Transoesophageal versus transchest DC cardioversion.

Cochrane DJ, McEneaney DJ, Anderson JM, Adgey AA. Royal Victoria Hospital, Belfast. Q J Med 1993 Aug;86(8):507-11. Attempted cardioversion via the oesophagus (transoesophageal cardioversion) was compared with the transchest approach (transchest cardioversion) in a randomized trial of 100 consecutive patients with atrial fibrillation. For the transoesophageal group, 30, 50 and 100 J were delivered via an oesophageal electrode with subsequent 200 and 360 J transchest if required. For the transchest group, 50, 100, 200 and 360 J were delivered if required.
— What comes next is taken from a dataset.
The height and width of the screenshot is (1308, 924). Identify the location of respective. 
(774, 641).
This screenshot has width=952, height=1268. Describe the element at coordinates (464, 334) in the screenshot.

In the transoesophageal group, 36/50 (72%) of patients cardioverted using the transoesophageal route alone, and in the transchest group, 41/50 (82%) of patients cardioverted (p = NS). First shock success was similar for the transoesophageal and transchest groups: 13/50 (26%) vs. 8/50 (16%) respectively. The mean number of shocks required to achieve successful cardioversion was identical for the transoesophageal and transchest groups (2.6). However, transoesophageal cardioversion was more successful than transchest cardioversion at energies <= 100 J (36/50 [72%], and 17/50 [34%], p < 0.05). Median total energy for successful cardioversion was lower for patients in the transoesophageal group (180 J) than the transchest group (350 J) and mean peak current at successful cardioversion was also lower for patients in the transoesophageal group (21.7 A) than the transchest group (27.3 A) (p < 0.05). No oesophageal complications occurred. Thus, using an oesophageal electrode, cardioversion can be achieved as successfully as using the transchest route. The transoesophageal approach offers a low impedance, and consequently a low-energy pathway for cardioversion.